Modern successes of diffusion models in learning complex, high-dimensional data distributions are attributed, in part, to their capability to construct diffusion processes with analytic transition kernels and score functions. The tractability results in a simulation-free framework with stable regression losses, from which reversed, generative processes can be learned at scale. However, when data is confined to a constrained set as opposed to a standard Euclidean space, these desirable characteristics appear to be lost based on prior attempts. In this work, we propose Mirror Diffusion Models (MDM), a new class of diffusion models that generate data on convex constrained sets without losing any tractability. This is achieved by learning diffusion processes in a dual space constructed from a mirror map, which, crucially, is a standard Euclidean space. We derive efficient computation of mirror maps for popular constrained sets, such as simplices and $\ell_2$-balls, showing significantly improved performance of MDM over existing methods.
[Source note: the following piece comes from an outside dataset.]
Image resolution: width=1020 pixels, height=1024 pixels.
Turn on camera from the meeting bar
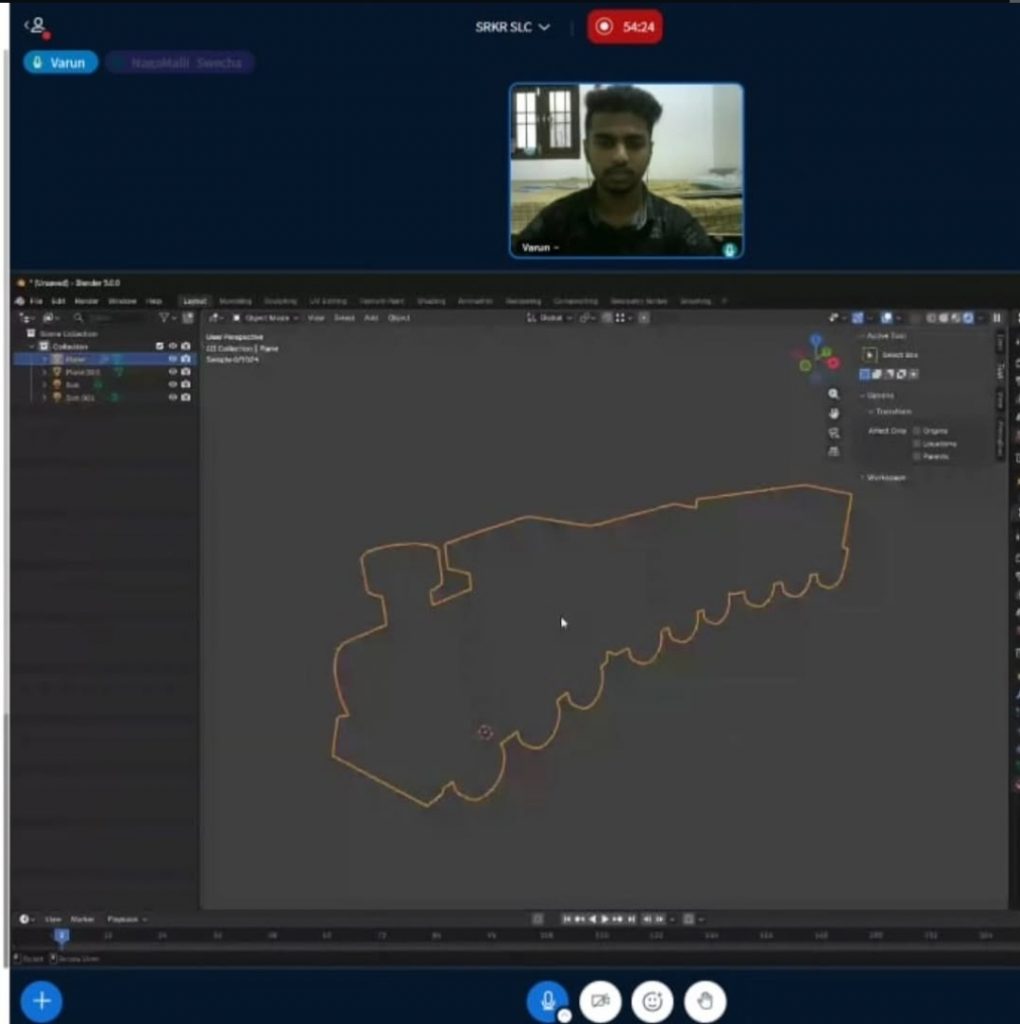point(600,1001)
For safety and privacy purposes, we also explore constrained sets as a new mechanism to embed invisible but quantitative information (i.e., watermarks) in generated data, for which MDM serves as a compelling approach. Our work brings new algorithmic opportunities for learning tractable diffusion on complex domains.

翻译：现代扩散模型在学习复杂高维数据分布方面的成功，部分归因于其构建具有解析转移核和得分函数的扩散过程的能力。这种可解性带来了一个无模拟框架及稳定回归损失，使得逆向生成过程可以大规模学习。然而，当数据被约束在受限集合（而非标准欧几里得空间）中时，基于先前的尝试，这些理想特性似乎会丢失。在本文中，我们提出了镜像扩散模型（MDM），这是一类新型扩散模型，能够在凸约束集上生成数据而不损失任何可解性。这是通过在一个由镜像映射构建的对偶空间（该空间关键性地是标准欧几里得空间）中学习扩散过程来实现的。我们推导了常见约束集（如单纯形和ℓ₂球）上镜像映射的高效计算方法，证明了MDM相比现有方法的显著性能提升。出于安全性和隐私性目的，我们还探索了将约束集作为一种新机制，用于在生成数据中嵌入不可见但具有定量性质的信息（即水印），而MDM为此提供了一种令人信服的方法。我们的工作为在复杂域上学习可解扩散过程带来了新的算法机遇。